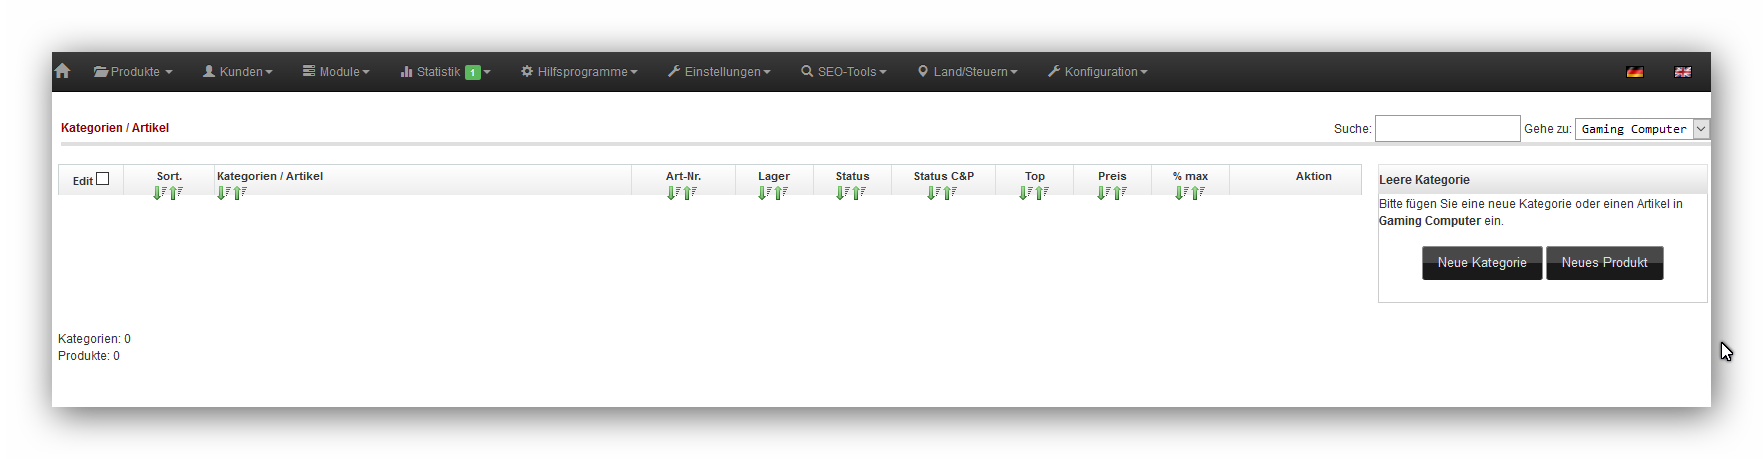1763x459 pixels.
Task: Click the Neue Kategorie button
Action: coord(1481,263)
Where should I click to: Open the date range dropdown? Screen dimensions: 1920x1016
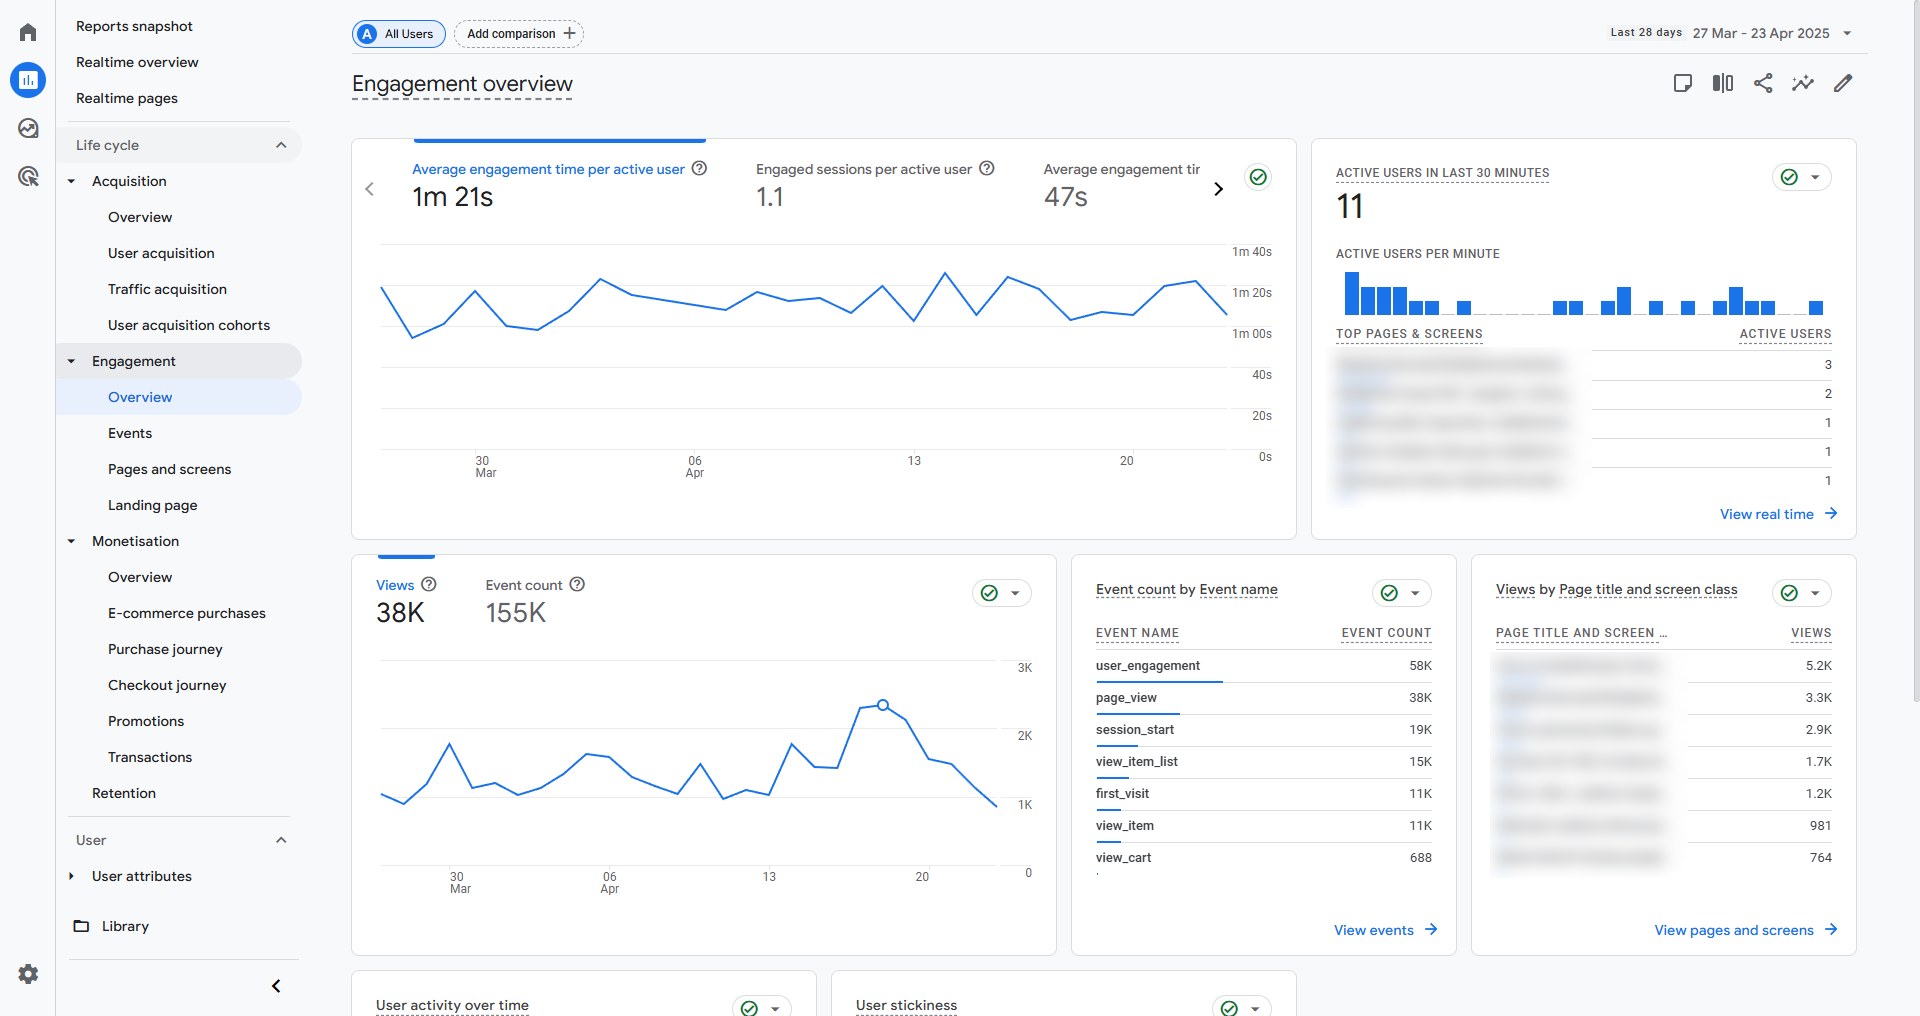(1846, 33)
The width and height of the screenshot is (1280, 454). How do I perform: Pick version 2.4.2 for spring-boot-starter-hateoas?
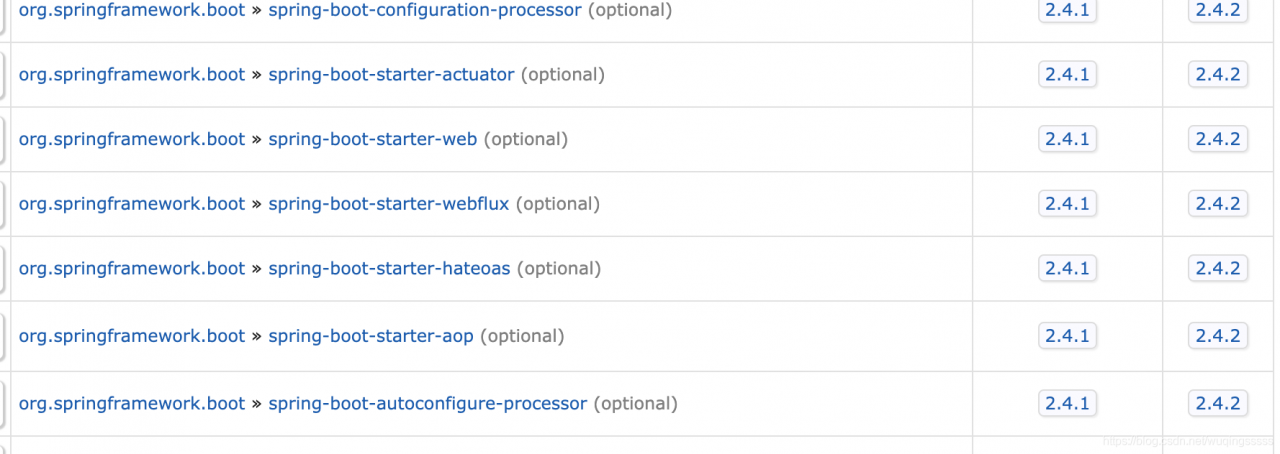pos(1217,268)
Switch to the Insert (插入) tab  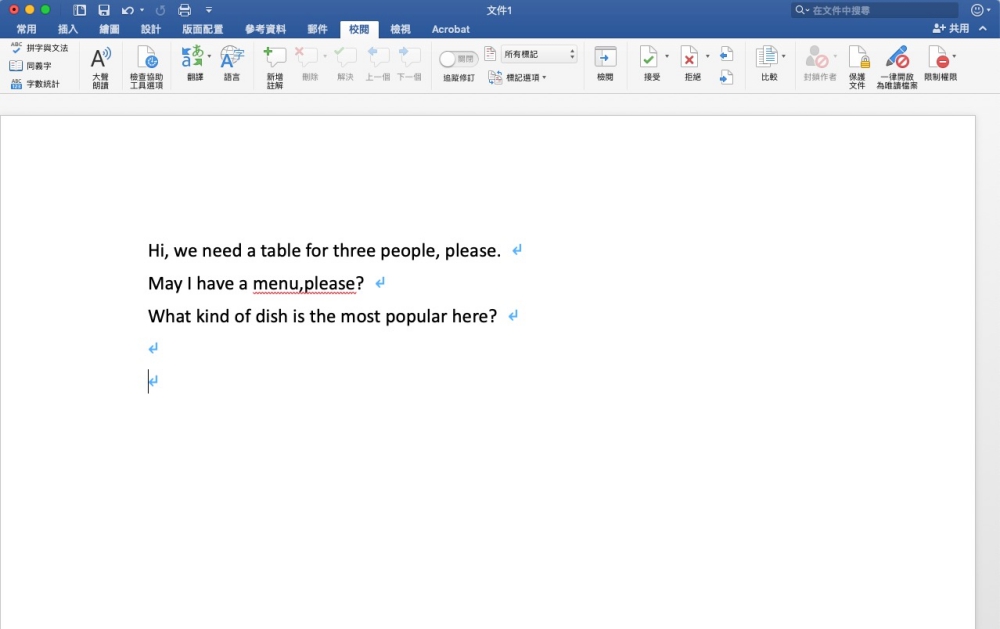[x=68, y=29]
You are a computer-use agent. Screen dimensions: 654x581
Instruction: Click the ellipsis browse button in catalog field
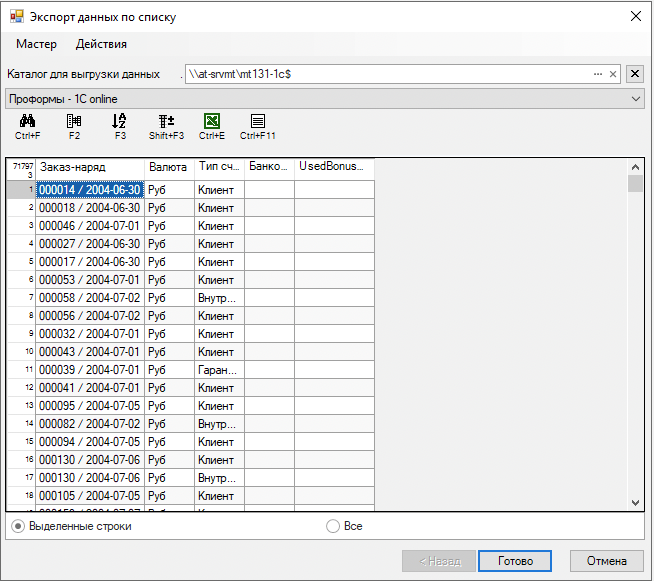(x=598, y=74)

TRY IT:
Leave the pictures out, then output exactly the lines from the "Instruction: Click the" line through the end of the records above, and no others.

ANSWER SPACE:
Instruction: Click the ellipsis browse button in catalog field
(x=598, y=74)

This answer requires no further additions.